# Return To Forever - Summer '08



## fretboard (May 31, 2006)

June 9 - Vancouver
June 25 - Toronto
June 26 - Ottawa
June 27 - Montreal

http://www.return2forever.com/index.cfm/pk/viewall/cd/MAE/pid/400145


----------



## Chito (Feb 17, 2006)

Wow! What a treat. Can't get a lineup any better than this. Chick Corea, Stanley Clarke, Al Dimeola, Lenny White. Thanks for the heads up.


----------



## dwagar (Mar 6, 2006)

WTF?

Alberta doesn't rate a concert?


----------



## faracaster (Mar 9, 2006)

OMG !!!!! 
Got to go to that one.


----------



## Robert1950 (Jan 21, 2006)

Maybe someone told them Alberta was just Texas Jr., and since they were already playing Austin and such, they didn't think they had to go there again(ducks and runs).



dwagar said:


> WTF?
> 
> Alberta doesn't rate a concert?


----------



## Warren (Mar 2, 2007)

faracaster said:


> OMG !!!!!
> Got to go to that one.


I second that!!!!!!


----------



## Scottone (Feb 10, 2006)

I saw that line-up in the 80's at Convocation Hall and they were incredible.


----------



## µ¿ z3®ø™ (Apr 29, 2006)

Scottone said:


> I saw that line-up in the 80's at Convocation Hall and they were incredible.

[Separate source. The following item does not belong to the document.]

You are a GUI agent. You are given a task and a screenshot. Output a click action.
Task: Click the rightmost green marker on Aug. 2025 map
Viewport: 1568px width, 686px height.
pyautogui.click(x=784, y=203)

hey man, i was there too. it was a pretty decent muso type concert - fiery playing and a gazillion notes a minute.

i can't say i'm terribly excited some 25-30 years later to go and try and capture what used to be. however, my birthday is three days later and i love the O'keefe centre (hummingbird/sony/whatever... damn, i wish that venues in t-dot would stop changing names every couple of weeks) as a venue, so...


----------



## Warren (Mar 2, 2007)

If only they were going to do the whole "MOD Squad" thing like in the vintage picture section thing to make it really authentic!


----------



## GuitarsCanada (Dec 30, 2005)

Great line-up. Will have to check into that one for sure.


----------



## fretboard (May 31, 2006)

:banana:

Beautiful - used the Sony Centre "Circle of Friends" presale this morning and got a pair in row CC, centre orchestra.

:banana:


----------